* [Problem to work on]: Transcribe the entire listing exactly as it appears.

* [Provided records]:
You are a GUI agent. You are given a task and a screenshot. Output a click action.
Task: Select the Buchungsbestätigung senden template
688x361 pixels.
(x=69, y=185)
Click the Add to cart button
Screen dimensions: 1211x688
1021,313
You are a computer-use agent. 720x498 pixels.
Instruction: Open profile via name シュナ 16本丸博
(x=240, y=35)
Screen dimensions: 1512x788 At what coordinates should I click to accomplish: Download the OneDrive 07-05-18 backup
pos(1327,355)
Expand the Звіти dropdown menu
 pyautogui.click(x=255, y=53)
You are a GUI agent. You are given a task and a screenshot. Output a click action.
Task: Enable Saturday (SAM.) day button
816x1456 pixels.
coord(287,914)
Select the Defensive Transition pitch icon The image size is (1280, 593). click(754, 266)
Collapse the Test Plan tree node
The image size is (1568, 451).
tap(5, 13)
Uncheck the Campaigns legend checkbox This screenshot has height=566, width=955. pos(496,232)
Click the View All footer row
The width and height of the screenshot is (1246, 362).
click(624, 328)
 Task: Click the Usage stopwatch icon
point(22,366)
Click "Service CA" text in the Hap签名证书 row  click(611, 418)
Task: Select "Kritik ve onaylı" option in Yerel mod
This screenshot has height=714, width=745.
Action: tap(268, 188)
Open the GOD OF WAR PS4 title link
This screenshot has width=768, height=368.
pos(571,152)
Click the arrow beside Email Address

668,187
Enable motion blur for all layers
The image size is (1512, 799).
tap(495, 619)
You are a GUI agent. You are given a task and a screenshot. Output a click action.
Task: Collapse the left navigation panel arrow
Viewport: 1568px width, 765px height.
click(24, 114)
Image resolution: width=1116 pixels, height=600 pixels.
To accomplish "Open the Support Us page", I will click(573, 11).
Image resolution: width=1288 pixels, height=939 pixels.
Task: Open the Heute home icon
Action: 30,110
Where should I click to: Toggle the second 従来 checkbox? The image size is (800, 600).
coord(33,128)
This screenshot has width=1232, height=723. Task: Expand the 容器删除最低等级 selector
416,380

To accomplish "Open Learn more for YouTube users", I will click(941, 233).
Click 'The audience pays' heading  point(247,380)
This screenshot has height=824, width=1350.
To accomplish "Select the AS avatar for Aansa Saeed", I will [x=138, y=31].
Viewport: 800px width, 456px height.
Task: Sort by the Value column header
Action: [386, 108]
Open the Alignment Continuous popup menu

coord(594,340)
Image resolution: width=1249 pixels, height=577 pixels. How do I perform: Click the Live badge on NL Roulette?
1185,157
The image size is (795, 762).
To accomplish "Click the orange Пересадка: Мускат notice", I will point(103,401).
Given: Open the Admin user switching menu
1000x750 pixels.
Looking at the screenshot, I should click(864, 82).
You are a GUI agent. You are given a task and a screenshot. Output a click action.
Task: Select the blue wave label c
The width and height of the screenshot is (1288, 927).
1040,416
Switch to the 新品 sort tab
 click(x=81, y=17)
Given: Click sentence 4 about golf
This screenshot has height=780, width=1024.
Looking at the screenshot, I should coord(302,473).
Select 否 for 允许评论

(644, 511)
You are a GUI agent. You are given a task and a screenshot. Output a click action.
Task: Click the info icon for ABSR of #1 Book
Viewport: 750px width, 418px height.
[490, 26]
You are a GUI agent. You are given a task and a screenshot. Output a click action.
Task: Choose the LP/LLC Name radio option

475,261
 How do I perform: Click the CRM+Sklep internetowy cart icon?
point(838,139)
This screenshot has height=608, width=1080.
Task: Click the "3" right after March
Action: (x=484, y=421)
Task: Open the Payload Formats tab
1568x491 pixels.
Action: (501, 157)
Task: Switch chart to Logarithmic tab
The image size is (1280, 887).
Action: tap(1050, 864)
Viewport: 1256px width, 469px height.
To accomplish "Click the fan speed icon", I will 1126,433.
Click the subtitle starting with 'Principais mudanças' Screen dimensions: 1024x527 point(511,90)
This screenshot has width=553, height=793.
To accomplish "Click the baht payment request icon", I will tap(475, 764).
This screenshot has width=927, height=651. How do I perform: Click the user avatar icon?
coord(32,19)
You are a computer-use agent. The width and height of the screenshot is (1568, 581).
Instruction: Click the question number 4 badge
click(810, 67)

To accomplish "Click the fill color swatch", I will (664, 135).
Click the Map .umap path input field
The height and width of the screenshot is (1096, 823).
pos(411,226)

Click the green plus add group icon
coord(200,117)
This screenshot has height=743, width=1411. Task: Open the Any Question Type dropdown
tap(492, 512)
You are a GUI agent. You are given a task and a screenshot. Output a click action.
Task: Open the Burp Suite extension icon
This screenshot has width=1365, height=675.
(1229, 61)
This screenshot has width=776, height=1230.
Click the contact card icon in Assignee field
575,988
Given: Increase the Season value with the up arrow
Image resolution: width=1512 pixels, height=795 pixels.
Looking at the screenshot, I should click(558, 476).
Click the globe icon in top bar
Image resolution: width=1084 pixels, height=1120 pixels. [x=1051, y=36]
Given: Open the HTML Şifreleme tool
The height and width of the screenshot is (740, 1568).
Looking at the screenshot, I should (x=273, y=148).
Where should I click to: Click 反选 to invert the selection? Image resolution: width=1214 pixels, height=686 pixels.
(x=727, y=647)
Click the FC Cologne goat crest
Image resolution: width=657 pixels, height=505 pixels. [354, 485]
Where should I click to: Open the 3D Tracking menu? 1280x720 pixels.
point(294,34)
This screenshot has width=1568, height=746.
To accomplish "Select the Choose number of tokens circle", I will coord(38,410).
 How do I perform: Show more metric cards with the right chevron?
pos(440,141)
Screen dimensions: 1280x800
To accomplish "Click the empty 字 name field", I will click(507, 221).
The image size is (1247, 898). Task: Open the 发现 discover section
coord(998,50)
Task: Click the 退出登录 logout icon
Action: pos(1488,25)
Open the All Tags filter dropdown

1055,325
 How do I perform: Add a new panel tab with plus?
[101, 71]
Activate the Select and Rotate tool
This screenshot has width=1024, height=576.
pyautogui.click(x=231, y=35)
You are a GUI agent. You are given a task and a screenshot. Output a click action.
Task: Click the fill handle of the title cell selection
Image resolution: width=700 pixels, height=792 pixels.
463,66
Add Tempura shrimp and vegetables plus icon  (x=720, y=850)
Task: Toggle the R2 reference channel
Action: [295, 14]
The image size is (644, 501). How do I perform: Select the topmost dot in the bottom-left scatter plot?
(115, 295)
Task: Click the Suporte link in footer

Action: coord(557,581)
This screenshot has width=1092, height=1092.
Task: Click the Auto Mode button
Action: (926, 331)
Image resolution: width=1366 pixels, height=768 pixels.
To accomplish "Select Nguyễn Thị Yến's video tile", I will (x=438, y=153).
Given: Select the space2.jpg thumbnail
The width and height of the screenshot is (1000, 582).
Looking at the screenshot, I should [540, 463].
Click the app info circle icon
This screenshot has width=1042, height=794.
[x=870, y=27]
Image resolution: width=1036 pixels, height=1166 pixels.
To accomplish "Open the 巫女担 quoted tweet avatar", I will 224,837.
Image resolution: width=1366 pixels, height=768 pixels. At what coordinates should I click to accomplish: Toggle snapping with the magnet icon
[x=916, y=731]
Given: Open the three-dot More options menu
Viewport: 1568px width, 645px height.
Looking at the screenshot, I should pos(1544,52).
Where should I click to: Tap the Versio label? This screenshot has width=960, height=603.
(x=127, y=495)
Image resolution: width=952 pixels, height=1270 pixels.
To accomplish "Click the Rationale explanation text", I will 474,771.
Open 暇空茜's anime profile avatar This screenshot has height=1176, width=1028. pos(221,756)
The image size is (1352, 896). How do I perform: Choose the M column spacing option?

* [Response to the task]:
You are a GUI agent. You are given a task and a screenshot. Output a click action.
Task: Select the Buchungsbestätigung senden template
688x361 pixels.
(x=69, y=185)
Click the Add to cart button
Screen dimensions: 1211x688
1021,313
You are a computer-use agent. 720x498 pixels.
Instruction: Open profile via name シュナ 16本丸博
(x=240, y=35)
Screen dimensions: 1512x788 At what coordinates should I click to accomplish: Download the OneDrive 07-05-18 backup
pos(1327,355)
Expand the Звіти dropdown menu
 pyautogui.click(x=255, y=53)
You are a GUI agent. You are given a task and a screenshot. Output a click action.
Task: Enable Saturday (SAM.) day button
816x1456 pixels.
coord(287,914)
Select the Defensive Transition pitch icon The image size is (1280, 593). click(754, 266)
Collapse the Test Plan tree node
The image size is (1568, 451).
tap(5, 13)
Uncheck the Campaigns legend checkbox This screenshot has height=566, width=955. pos(496,232)
Click the View All footer row
The width and height of the screenshot is (1246, 362).
click(624, 328)
 Task: Click the Usage stopwatch icon
point(22,366)
Click "Service CA" text in the Hap签名证书 row  click(611, 418)
Task: Select "Kritik ve onaylı" option in Yerel mod
This screenshot has height=714, width=745.
Action: tap(268, 188)
Open the GOD OF WAR PS4 title link
This screenshot has width=768, height=368.
pos(571,152)
Click the arrow beside Email Address

668,187
Enable motion blur for all layers
The image size is (1512, 799).
tap(495, 619)
You are a GUI agent. You are given a task and a screenshot. Output a click action.
Task: Collapse the left navigation panel arrow
Viewport: 1568px width, 765px height.
click(24, 114)
Image resolution: width=1116 pixels, height=600 pixels.
To accomplish "Open the Support Us page", I will click(573, 11).
Image resolution: width=1288 pixels, height=939 pixels.
Task: Open the Heute home icon
Action: 30,110
Where should I click to: Toggle the second 従来 checkbox? The image size is (800, 600).
coord(33,128)
This screenshot has width=1232, height=723. Task: Expand the 容器删除最低等级 selector
416,380

To accomplish "Open Learn more for YouTube users", I will click(941, 233).
Click 'The audience pays' heading  point(247,380)
This screenshot has height=824, width=1350.
To accomplish "Select the AS avatar for Aansa Saeed", I will [x=138, y=31].
Viewport: 800px width, 456px height.
Task: Sort by the Value column header
Action: [386, 108]
Open the Alignment Continuous popup menu

coord(594,340)
Image resolution: width=1249 pixels, height=577 pixels. How do I perform: Click the Live badge on NL Roulette?
1185,157
The image size is (795, 762).
To accomplish "Click the orange Пересадка: Мускат notice", I will point(103,401).
Given: Open the Admin user switching menu
1000x750 pixels.
Looking at the screenshot, I should click(864, 82).
You are a GUI agent. You are given a task and a screenshot. Output a click action.
Task: Select the blue wave label c
The width and height of the screenshot is (1288, 927).
1040,416
Switch to the 新品 sort tab
 click(x=81, y=17)
Given: Click sentence 4 about golf
This screenshot has height=780, width=1024.
Looking at the screenshot, I should coord(302,473).
Select 否 for 允许评论

(644, 511)
You are a GUI agent. You are given a task and a screenshot. Output a click action.
Task: Click the info icon for ABSR of #1 Book
Viewport: 750px width, 418px height.
[490, 26]
You are a GUI agent. You are given a task and a screenshot. Output a click action.
Task: Choose the LP/LLC Name radio option

475,261
 How do I perform: Click the CRM+Sklep internetowy cart icon?
point(838,139)
This screenshot has height=608, width=1080.
Task: Click the "3" right after March
Action: (x=484, y=421)
Task: Open the Payload Formats tab
1568x491 pixels.
Action: (501, 157)
Task: Switch chart to Logarithmic tab
The image size is (1280, 887).
Action: tap(1050, 864)
Viewport: 1256px width, 469px height.
To accomplish "Click the fan speed icon", I will 1126,433.
Click the subtitle starting with 'Principais mudanças' Screen dimensions: 1024x527 point(511,90)
This screenshot has width=553, height=793.
To accomplish "Click the baht payment request icon", I will tap(475, 764).
This screenshot has width=927, height=651. How do I perform: Click the user avatar icon?
coord(32,19)
You are a computer-use agent. The width and height of the screenshot is (1568, 581).
Instruction: Click the question number 4 badge
click(810, 67)

To accomplish "Click the fill color swatch", I will (664, 135).
Click the Map .umap path input field
The height and width of the screenshot is (1096, 823).
pos(411,226)

Click the green plus add group icon
coord(200,117)
This screenshot has height=743, width=1411. Task: Open the Any Question Type dropdown
tap(492, 512)
You are a GUI agent. You are given a task and a screenshot. Output a click action.
Task: Open the Burp Suite extension icon
This screenshot has width=1365, height=675.
(1229, 61)
This screenshot has width=776, height=1230.
Click the contact card icon in Assignee field
575,988
Given: Increase the Season value with the up arrow
Image resolution: width=1512 pixels, height=795 pixels.
Looking at the screenshot, I should click(558, 476).
Click the globe icon in top bar
Image resolution: width=1084 pixels, height=1120 pixels. [x=1051, y=36]
Given: Open the HTML Şifreleme tool
The height and width of the screenshot is (740, 1568).
Looking at the screenshot, I should (x=273, y=148).
Where should I click to: Click 反选 to invert the selection? Image resolution: width=1214 pixels, height=686 pixels.
(x=727, y=647)
Click the FC Cologne goat crest
Image resolution: width=657 pixels, height=505 pixels. [354, 485]
Where should I click to: Open the 3D Tracking menu? 1280x720 pixels.
point(294,34)
This screenshot has width=1568, height=746.
To accomplish "Select the Choose number of tokens circle", I will coord(38,410).
 How do I perform: Show more metric cards with the right chevron?
pos(440,141)
Screen dimensions: 1280x800
To accomplish "Click the empty 字 name field", I will click(507, 221).
The image size is (1247, 898). Task: Open the 发现 discover section
coord(998,50)
Task: Click the 退出登录 logout icon
Action: pos(1488,25)
Open the All Tags filter dropdown

1055,325
 How do I perform: Add a new panel tab with plus?
[101, 71]
Activate the Select and Rotate tool
This screenshot has width=1024, height=576.
pyautogui.click(x=231, y=35)
You are a GUI agent. You are given a task and a screenshot. Output a click action.
Task: Click the fill handle of the title cell selection
Image resolution: width=700 pixels, height=792 pixels.
463,66
Add Tempura shrimp and vegetables plus icon  (x=720, y=850)
Task: Toggle the R2 reference channel
Action: [295, 14]
The image size is (644, 501). How do I perform: Select the topmost dot in the bottom-left scatter plot?
(115, 295)
Task: Click the Suporte link in footer

Action: coord(557,581)
This screenshot has width=1092, height=1092.
Task: Click the Auto Mode button
Action: (926, 331)
Image resolution: width=1366 pixels, height=768 pixels.
To accomplish "Select Nguyễn Thị Yến's video tile", I will (x=438, y=153).
Given: Select the space2.jpg thumbnail
The width and height of the screenshot is (1000, 582).
Looking at the screenshot, I should [540, 463].
Click the app info circle icon
This screenshot has width=1042, height=794.
[x=870, y=27]
Image resolution: width=1036 pixels, height=1166 pixels.
To accomplish "Open the 巫女担 quoted tweet avatar", I will 224,837.
Image resolution: width=1366 pixels, height=768 pixels. At what coordinates should I click to accomplish: Toggle snapping with the magnet icon
[x=916, y=731]
Given: Open the three-dot More options menu
Viewport: 1568px width, 645px height.
Looking at the screenshot, I should pos(1544,52).
Where should I click to: Tap the Versio label? This screenshot has width=960, height=603.
(x=127, y=495)
Image resolution: width=952 pixels, height=1270 pixels.
To accomplish "Click the Rationale explanation text", I will 474,771.
Open 暇空茜's anime profile avatar This screenshot has height=1176, width=1028. pos(221,756)
The image size is (1352, 896). How do I perform: Choose the M column spacing option?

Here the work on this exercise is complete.